The actual entrance which is blocked off a little way in but there are two chambers still visible just inside.

At the site we met a couple of New Age traveler types. Pleasant people. They told me they visit this site and others and light candles and leave offerings as a respect for the dead. The chap in the picture said he likes doing it because like this tomb, the dead are disturbed, the tombs trashed and the goods are robbed and end up in a museum somewhere, its our way of showing a little respect.

From here we followed an ancient trackway to Uffington Castle, an early iron age hill fort.
A more in depth look at the site can be read on WIKIPEDIA at http://en.wikipedia.org/wiki/Uffington_Castle
The castle used to cover 32,000 square meters but all that remains of the castle today are two earth banks separated by a ditch. The view from up on the earth works looking out over the countryside was breathtaking.

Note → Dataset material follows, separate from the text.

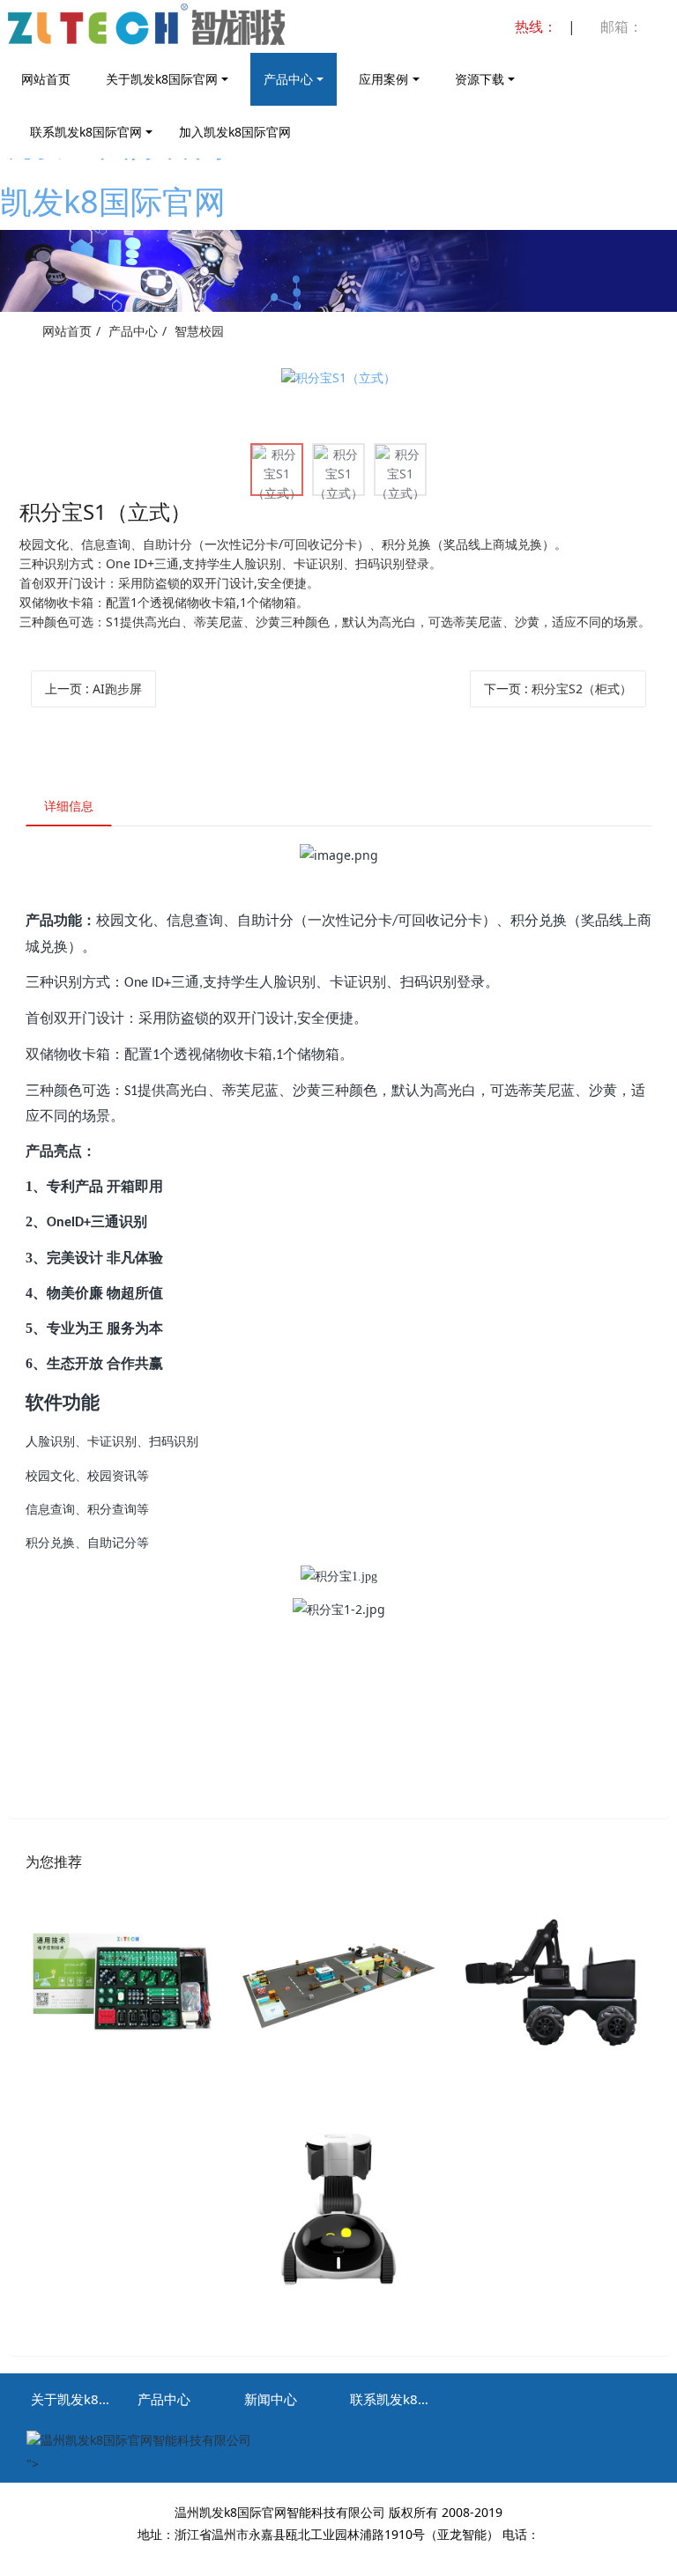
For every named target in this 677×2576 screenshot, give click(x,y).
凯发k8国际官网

 Just to the right of the castle is also another ancient landmark, the Uffington White Horse carved into the hillside. The pic shown shows it from the air on the English Heritage site.

We arrived back home from our sons early Tuesday morning and spent the rest of the day relaxing. On Wednesday we traveled to Bodmin in Cornwall for a day trip with our daughter. We visited Bodmin Jail which I had been meaning to for ages. It was well worth the visit as it was so interesting as well as harrowing. It was built in 1779 and closed in 1927.

Its been a great week so far and hope to get some detecting in at the weekend to finish it off.